Last updated: July 5, 2026 at 9:01 AM UTC
All 557 Vulnerability 199 Breach 106 Threat 245 Defense 7
Tag: dll-side-loading (2 articles)Clear

Stealthy Mistic backdoor gives ransomware access broker KongTuke lasting footholds

Symantec and Zscaler detailed Mistic, a stealthy new Windows backdoor used in intrusions since April and tied to KongTuke, an initial access broker that sells footholds to ransomware crews including Qilin, Akira, and Rhysida. Mistic is side-loaded through a legitimate Microsoft executable and a malicious DLL named to mimic endpoint-security software, runs payloads only in memory with nothing written to disk, and includes a self-delete kill switch, all aimed at long-term, low-visibility access.

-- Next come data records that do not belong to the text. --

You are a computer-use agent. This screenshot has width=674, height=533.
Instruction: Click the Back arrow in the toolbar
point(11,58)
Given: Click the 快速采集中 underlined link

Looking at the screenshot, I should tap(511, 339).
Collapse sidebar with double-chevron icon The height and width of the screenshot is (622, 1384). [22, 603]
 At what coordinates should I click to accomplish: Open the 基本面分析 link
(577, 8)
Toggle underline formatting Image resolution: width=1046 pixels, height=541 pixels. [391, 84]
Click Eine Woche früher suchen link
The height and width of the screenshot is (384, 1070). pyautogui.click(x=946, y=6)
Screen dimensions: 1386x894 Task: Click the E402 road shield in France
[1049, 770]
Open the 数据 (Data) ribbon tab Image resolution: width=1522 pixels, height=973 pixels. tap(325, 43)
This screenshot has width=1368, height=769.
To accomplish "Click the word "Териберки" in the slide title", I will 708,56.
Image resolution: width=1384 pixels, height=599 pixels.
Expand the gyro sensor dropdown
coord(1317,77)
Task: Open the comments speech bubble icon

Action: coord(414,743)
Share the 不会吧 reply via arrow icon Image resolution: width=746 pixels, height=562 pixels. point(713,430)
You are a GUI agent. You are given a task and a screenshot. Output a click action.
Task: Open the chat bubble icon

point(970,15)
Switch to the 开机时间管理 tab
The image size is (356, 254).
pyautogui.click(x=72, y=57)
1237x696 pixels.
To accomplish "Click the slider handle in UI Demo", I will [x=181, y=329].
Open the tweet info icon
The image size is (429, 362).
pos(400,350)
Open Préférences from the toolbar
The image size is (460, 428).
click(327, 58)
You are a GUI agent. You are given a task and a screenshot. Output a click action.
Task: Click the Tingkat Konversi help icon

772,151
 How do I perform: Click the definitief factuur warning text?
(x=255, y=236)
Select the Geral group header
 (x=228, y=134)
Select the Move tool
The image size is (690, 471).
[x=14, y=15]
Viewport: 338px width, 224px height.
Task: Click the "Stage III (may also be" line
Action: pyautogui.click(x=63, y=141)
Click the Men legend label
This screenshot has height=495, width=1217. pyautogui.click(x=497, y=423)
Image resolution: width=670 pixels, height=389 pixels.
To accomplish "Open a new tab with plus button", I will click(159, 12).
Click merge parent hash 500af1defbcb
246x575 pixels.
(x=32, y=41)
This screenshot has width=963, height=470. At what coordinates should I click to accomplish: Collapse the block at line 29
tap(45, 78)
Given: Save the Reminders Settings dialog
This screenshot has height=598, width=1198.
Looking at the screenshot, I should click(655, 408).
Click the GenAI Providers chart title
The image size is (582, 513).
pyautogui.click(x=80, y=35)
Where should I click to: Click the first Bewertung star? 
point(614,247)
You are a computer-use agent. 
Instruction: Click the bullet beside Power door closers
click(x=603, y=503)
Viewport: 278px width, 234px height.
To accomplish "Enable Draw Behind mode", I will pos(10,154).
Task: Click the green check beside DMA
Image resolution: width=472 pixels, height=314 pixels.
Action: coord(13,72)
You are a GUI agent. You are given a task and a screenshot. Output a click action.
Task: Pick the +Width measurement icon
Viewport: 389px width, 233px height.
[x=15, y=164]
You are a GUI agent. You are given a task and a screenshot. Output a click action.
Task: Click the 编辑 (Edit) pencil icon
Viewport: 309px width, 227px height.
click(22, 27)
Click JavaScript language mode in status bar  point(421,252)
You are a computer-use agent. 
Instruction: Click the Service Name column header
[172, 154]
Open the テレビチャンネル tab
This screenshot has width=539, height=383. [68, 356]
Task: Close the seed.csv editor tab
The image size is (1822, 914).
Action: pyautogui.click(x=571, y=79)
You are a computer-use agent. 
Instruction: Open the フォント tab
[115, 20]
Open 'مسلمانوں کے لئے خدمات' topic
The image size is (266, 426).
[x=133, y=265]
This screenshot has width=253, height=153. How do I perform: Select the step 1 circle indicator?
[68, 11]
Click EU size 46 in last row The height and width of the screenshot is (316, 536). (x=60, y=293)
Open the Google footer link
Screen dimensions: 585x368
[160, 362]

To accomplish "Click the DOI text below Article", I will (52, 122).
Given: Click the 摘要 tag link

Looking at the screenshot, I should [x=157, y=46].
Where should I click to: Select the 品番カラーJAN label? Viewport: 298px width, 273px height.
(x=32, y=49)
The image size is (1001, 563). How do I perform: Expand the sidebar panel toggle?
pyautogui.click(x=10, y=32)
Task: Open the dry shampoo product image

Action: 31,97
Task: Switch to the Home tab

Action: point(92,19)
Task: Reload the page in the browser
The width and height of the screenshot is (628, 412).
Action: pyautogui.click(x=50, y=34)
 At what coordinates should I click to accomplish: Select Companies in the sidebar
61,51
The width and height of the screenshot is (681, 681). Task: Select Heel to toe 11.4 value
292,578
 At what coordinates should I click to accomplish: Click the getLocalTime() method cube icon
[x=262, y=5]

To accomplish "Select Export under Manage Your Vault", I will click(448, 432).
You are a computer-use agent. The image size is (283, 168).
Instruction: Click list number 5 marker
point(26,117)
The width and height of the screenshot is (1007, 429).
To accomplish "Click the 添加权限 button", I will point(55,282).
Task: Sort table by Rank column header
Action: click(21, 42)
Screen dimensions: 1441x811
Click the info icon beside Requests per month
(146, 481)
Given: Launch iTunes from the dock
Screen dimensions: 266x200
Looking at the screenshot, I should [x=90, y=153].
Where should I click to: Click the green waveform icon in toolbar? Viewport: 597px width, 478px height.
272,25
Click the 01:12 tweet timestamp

It is delivered through social-engineering lures such as fake CAPTCHAs and Microsoft Teams help-desk pretexts that trick users into running PowerShell commands. Defenders should watch for the unusual DLL side-loading pattern.

Check
Hunt for the legitimate MpExtMs.exe process side-loading unexpected DLLs, in-memory-only payloads, and signs of paste-and-run PowerShell delivered through fake CAPTCHAs or Microsoft Teams help-desk messages.
Affected
Enterprises across insurance, education, IT, and professional services targeted by KongTuke; a quiet, in-memory backdoor establishes durable access that is later sold to ransomware affiliates for deployment.
Fix
Train users against paste-and-run and fake IT-support lures, restrict PowerShell and script execution, deploy behavioral detection for DLL side-loading and in-memory backdoors, and apply the published indicators of compromise.

Chinese APT Mustang Panda's new LOTUSLITE variant hits Indian banks and South Korean policy circles via CHM lures

Acronis researchers have spotted a new variant of LOTUSLITE, a backdoor associated with the Chinese nation-state group Mustang Panda, now distributed via lures tied to India's banking sector and, in a parallel campaign, impersonating figures from South Korea's Korean-peninsula-policy community. The shift is notable: prior LOTUSLITE activity targeted U.S. government and policy entities with U.S.-Venezuela geopolitical decoys, but this wave pivots the targeting while keeping the delivery playbook intact. The infection chain starts with a Compiled HTML (CHM) file - a legacy Microsoft help-file format that can embed executables and scripts - containing a legitimate signed binary, a rogue DLL, and an HTML pop-up that asks the user to click 'Yes.' Clicking it silently fetches JavaScript malware from cosmosmusic[.]com, which extracts and runs the DLL side-loading chain (trusted EXE loads attacker-supplied DLL) using dnx.onecore.dll as the malicious payload. The backdoor talks HTTPS to editor.gleeze[.]com over dynamic DNS, with remote shell access, file operations, and session management - a classic espionage toolkit. The Indian campaign uses HDFC Bank-themed pop-ups masquerading as legitimate banking software; the South Korean campaign uses spoofed Gmail accounts and Google Drive staging to impersonate a prominent Korean peninsula policy figure. This is active, tailored, human-operated espionage, not a commodity campaign.

Check
Block CHM file delivery through email and web download gateways, hunt for any instance of dnx.onecore.dll on the disk, and alert on DNS resolutions to cosmosmusic[.]com or editor.gleeze[.]com across your network.
Affected
Indian banking, financial services, and corporate employees handling HDFC Bank relationships (target set includes anyone social-engineered with banking-software lures). South Korean policy, diplomatic, think-tank, and government staff working on Korean-peninsula affairs, North Korea policy, or Indo-Pacific security dialogues. Any organisation where users can still open CHM files by default - Windows does not block them.
Fix
Add a mail-transport-agent rule blocking .chm attachments outright. Block CHM execution on endpoints via AppLocker or WDAC application-control policies. Enforce DNS filtering with sinkholes for cosmosmusic[.]com and editor.gleeze[.]com and monitor for similar dynamic-DNS patterns resolving from workstations that never used them before. Run EDR hunts for hh.exe (the CHM viewer) spawning script interpreters or unusual DLL loads, and specifically for dnx.onecore.dll. Provide targeted phishing-awareness training to India-based banking staff and any employees on Korean-peninsula policy briefs, including the specific lure patterns (HDFC Bank pop-ups, spoofed Gmail from named policy figures).